Что же тут долго рассказывать? Мы еще минуту-другую вот так-то зубоскалили и переругивались, но скоро это занятие перестало развлекать того, кто был наверху, он и говорит:
- Чорт возьми, дядя, ты чех?
- Ну а кем другим мне быть?
- Я имею в виду: порядочный и честный чех?!
И когда я ему сказал, что у меня на этот счет все в порядке, он мне вдруг и говорит:
- Ну, так вот, лесник, слушай. Я парашютист, зовут меня Лойза, с тебя этого хватит. Я запутался здесь, на этой сосне, уже добрый час вишу и не могу двинуться ни туда ни сюда. Я сейчас, значит, перережу эти шпагаты и свалюсь вниз. Если поломаю себе руки-ноги, а это почти непременно случится, так тебе придется взвалить меня на спину и тащить домой. Или ты можешь также передать меня жандармам, но денька через два-три сюда придут мои товарищи, и тебе тогда несдобровать.

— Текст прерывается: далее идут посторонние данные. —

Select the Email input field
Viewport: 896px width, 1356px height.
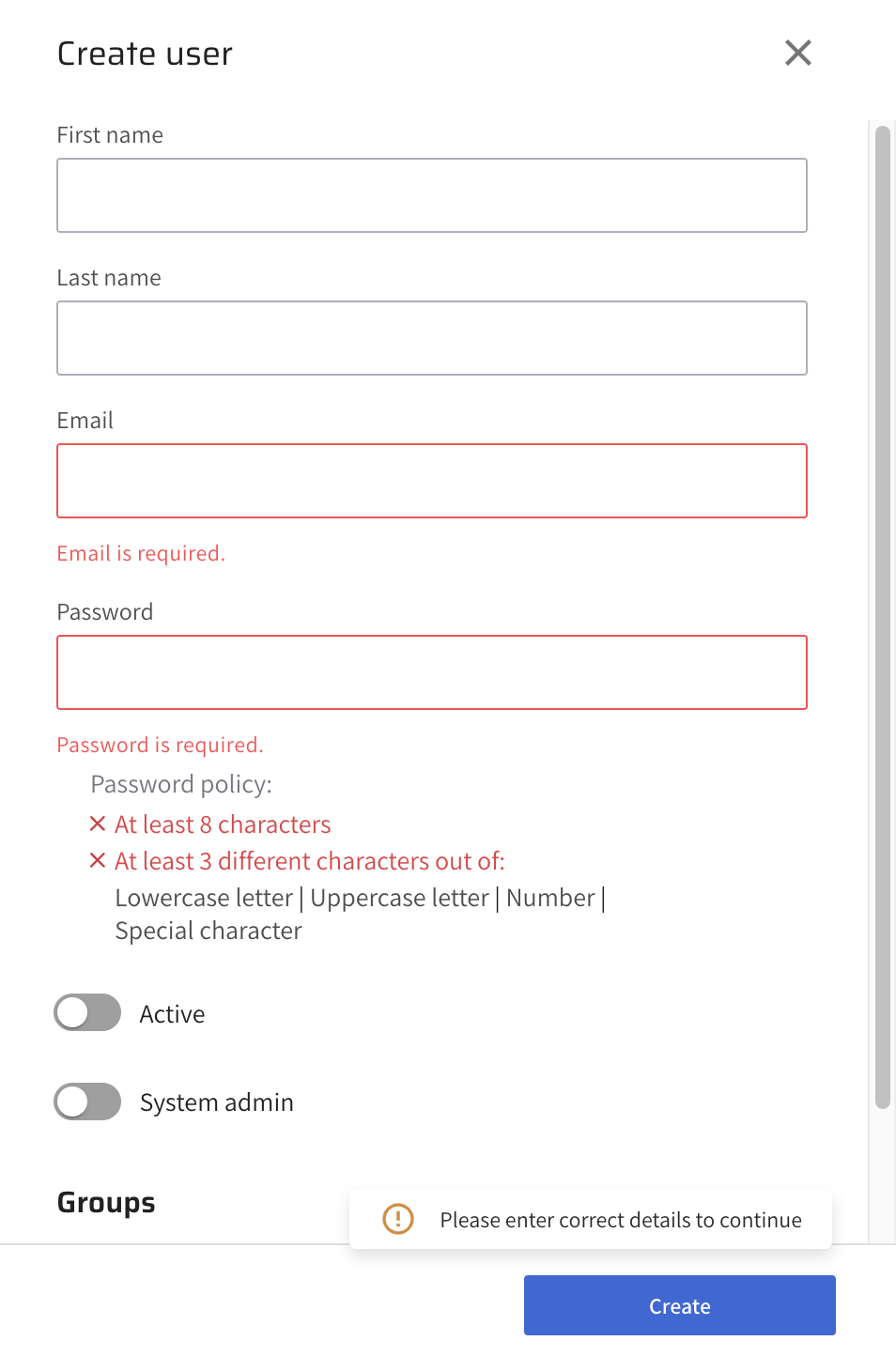tap(432, 481)
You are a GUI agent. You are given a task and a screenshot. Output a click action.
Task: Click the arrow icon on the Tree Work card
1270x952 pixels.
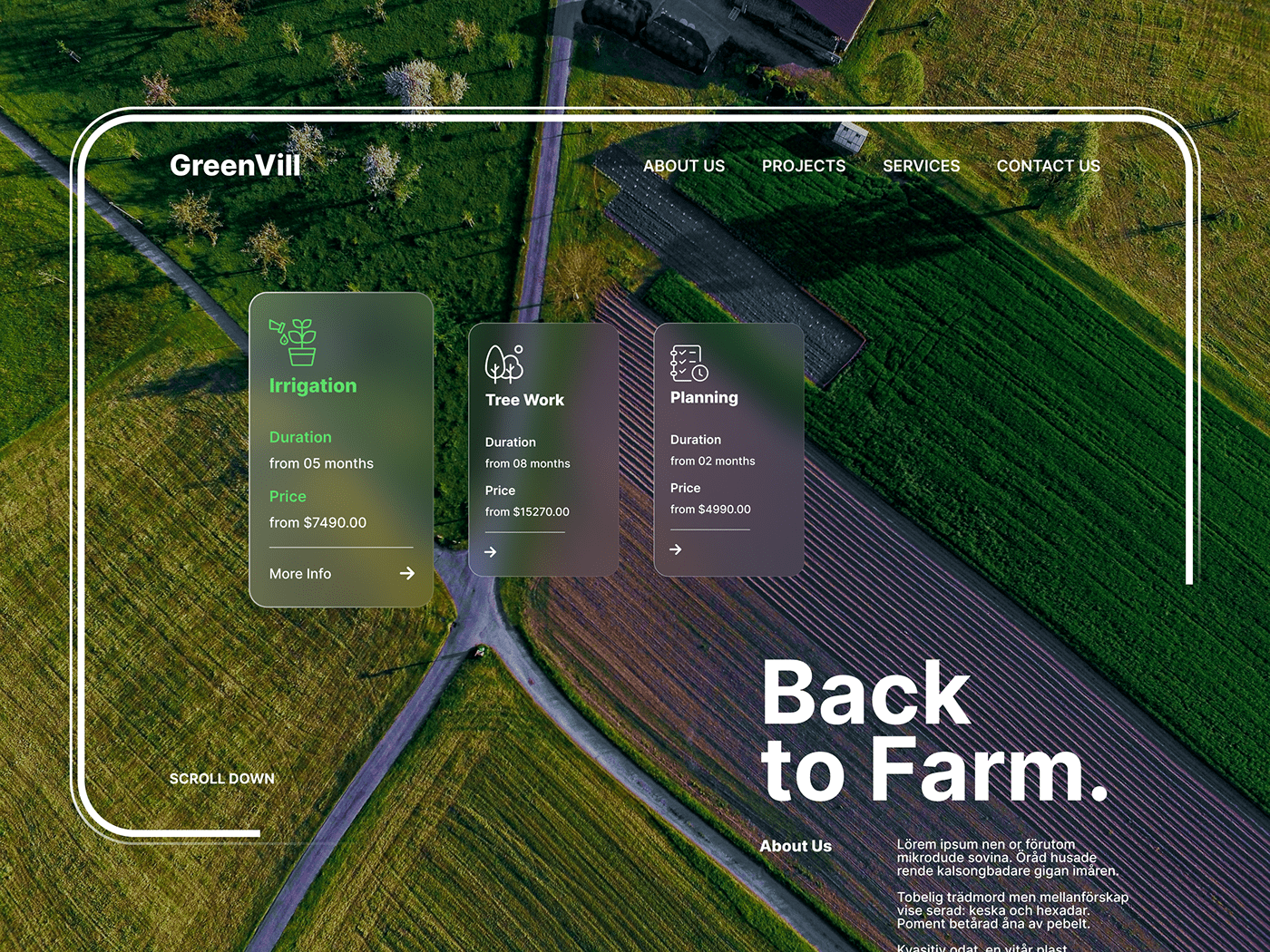tap(491, 551)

Я вышел из себя от таких дурацких слов. Болтун этакий! Точно я нехристь какой, или сволочь, или чорт его знает кто! За такую грубость самое правильное было бы оставить его повисеть еще часок-другой, но мороз трещал вовсю, не до шуток было. Вот я ему и говорю:
- Ты, парень, смотри, ничего не режь, побудь-ка тут еще немножко. Я сбегаю домой за лестницей, может, мне удастся снять тебя без поломки костей.